### Exercise aim
Go through the listing and pick out each line with the word "computer" in it.

### Records shown
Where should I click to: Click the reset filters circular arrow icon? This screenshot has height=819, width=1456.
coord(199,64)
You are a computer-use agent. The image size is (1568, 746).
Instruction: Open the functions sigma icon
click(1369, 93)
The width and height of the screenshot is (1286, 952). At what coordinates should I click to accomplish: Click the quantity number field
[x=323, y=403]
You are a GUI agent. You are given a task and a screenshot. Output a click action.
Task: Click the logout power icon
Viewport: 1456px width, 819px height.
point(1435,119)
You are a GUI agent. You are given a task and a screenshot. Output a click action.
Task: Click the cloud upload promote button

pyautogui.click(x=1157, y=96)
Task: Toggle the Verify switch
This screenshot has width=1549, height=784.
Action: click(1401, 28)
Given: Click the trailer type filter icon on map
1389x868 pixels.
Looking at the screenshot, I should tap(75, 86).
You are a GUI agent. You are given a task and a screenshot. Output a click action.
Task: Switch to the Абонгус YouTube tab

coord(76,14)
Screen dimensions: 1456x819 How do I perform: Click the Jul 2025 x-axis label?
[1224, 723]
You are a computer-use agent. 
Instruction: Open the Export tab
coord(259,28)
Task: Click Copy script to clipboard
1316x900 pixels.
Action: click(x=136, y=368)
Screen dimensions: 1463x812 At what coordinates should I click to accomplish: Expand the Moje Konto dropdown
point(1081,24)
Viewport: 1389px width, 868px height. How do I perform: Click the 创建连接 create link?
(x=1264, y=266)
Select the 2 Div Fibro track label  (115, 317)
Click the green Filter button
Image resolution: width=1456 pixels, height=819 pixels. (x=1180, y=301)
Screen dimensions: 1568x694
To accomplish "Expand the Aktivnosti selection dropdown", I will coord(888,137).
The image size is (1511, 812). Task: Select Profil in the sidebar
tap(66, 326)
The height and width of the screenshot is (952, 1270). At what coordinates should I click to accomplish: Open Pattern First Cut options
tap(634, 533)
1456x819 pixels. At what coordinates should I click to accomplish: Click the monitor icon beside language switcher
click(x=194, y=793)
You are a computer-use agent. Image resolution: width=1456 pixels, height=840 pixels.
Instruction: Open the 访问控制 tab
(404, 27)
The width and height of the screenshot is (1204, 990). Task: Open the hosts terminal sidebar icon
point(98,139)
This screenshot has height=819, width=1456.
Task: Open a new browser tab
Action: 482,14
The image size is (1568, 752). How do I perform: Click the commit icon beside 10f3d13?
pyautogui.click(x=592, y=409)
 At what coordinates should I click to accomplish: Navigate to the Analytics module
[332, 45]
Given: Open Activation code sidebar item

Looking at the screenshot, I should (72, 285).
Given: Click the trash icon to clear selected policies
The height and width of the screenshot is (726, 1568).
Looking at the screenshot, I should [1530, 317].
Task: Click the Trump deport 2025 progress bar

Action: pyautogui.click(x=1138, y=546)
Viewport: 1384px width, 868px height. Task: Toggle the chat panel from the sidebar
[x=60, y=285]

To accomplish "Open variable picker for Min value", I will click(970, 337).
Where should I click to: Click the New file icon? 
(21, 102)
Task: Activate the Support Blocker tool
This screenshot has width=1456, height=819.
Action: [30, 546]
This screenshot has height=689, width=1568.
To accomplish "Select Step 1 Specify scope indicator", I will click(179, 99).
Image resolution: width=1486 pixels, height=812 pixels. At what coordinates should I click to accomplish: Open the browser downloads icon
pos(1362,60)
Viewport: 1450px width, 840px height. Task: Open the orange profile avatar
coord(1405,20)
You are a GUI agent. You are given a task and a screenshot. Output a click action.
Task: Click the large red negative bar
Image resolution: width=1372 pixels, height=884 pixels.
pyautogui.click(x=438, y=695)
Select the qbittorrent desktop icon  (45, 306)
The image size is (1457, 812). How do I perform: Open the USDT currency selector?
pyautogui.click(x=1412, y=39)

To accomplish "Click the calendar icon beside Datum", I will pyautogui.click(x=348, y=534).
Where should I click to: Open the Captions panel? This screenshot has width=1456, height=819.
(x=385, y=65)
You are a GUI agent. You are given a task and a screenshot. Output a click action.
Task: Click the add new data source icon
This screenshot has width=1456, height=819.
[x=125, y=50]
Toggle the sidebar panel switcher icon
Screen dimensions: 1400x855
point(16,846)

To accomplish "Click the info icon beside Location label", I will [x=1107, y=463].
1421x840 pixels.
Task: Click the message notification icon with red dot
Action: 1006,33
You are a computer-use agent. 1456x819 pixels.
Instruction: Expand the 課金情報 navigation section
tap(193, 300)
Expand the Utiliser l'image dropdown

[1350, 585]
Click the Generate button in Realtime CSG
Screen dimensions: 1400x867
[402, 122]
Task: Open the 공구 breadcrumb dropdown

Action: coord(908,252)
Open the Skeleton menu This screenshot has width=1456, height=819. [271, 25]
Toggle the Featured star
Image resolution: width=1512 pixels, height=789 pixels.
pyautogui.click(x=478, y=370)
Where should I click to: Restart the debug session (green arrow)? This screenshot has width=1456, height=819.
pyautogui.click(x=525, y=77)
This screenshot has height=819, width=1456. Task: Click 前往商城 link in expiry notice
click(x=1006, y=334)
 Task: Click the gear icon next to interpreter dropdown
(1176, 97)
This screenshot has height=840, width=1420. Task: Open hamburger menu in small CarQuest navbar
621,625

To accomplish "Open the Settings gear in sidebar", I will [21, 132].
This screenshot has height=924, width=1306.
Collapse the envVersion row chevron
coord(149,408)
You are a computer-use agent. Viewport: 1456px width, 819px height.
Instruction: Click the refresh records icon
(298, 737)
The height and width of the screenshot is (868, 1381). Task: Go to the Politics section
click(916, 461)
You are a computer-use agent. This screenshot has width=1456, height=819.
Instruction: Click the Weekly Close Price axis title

### Result below
You are a computer-use agent. The image size is (1568, 746).
You are a computer-use agent. 
You are a computer-use agent. Image resolution: width=1456 pixels, height=840 pixels.
You are a computer-use agent. 1456x819 pixels.
You are a computer-use agent. Viewport: 1456px width, 819px height.
You are a computer-use agent. This screenshot has width=1456, height=819.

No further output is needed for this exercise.